Ok. Doesn't sound like it would be a good line of work for me.


posted on Feb, 11 2016 @ 01:54 PM
a reply to: DexterRiley

Actually the big money isn't made with prediction, that's for suckers. It's made with manipulation and inside info. But don't tell anybody, the world's economy depends on it.

posted on Feb, 11 2016 @ 02:05 PM
I don't understand how stock can be a borrowed asset.
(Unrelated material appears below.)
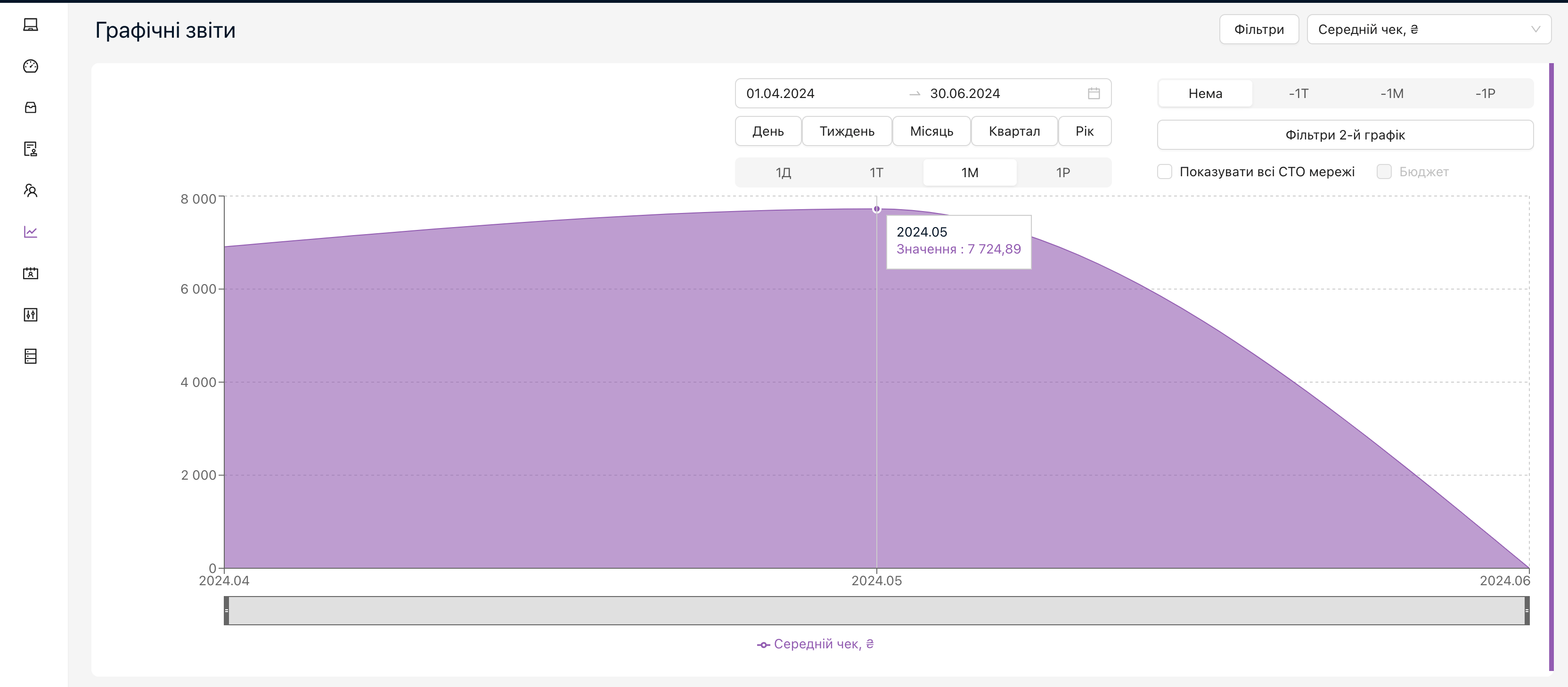Viewport: 1568px width, 687px height.
Task: Select the 1Т grouping tab
Action: 876,173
That just seems shady, but then...

posted on Feb, 11 2016 @ 11:29 PM

originally posted by: DupontDeux

The trick is that you only do this when you feel certain that the price of the particular stock will fall.

Such as when you have the ability to make the stock fall with your selling of it.

posted on Feb, 12 2016 @ 12:35 AM
a reply to: FamCore

Yeahright seems to have a damn good grasp of the commodities market. It's not a simple thing to get and I commend either the diligence in researching or the teacher for getting it across. I'd say that while manipulation has become the order of the day with the rise of the super-rich, there is still room to be made in making reasonable decisions based on market history. Of course the more manipulation gets involved the less honest traders can get dependable results from market history. Before long all history will be moot as volatility is driven by the decision-makers and their friends. It's become a dark and dangerous time for any honest commodities investor.

I think it's important to know for those that see it as a big scam though, that originally the commodity market did have a legitimate purpose. When you produce a commodity like pork bellies or heads of cattle or corn there was never certainty that you could get current market value for the finished product at a later date. Commodities markets allowed producers to hedge their production on current market value. So, farmer John could lock in a price in December for his corn that would be harvested at a later date. It's a hedge. Hedging your product for current price because the market allowed somebody to promise that price at a later date.

If you want to get into the dynamics of how short sales are necessary to keep this system afloat you would have to take a course or study it. It can't be explained in a post. Ultimately it's about people assuming the risk that farmer John wanted to avoid and betting on either an increase or decrease in market value over time. Sadly it's becoming a rigged game.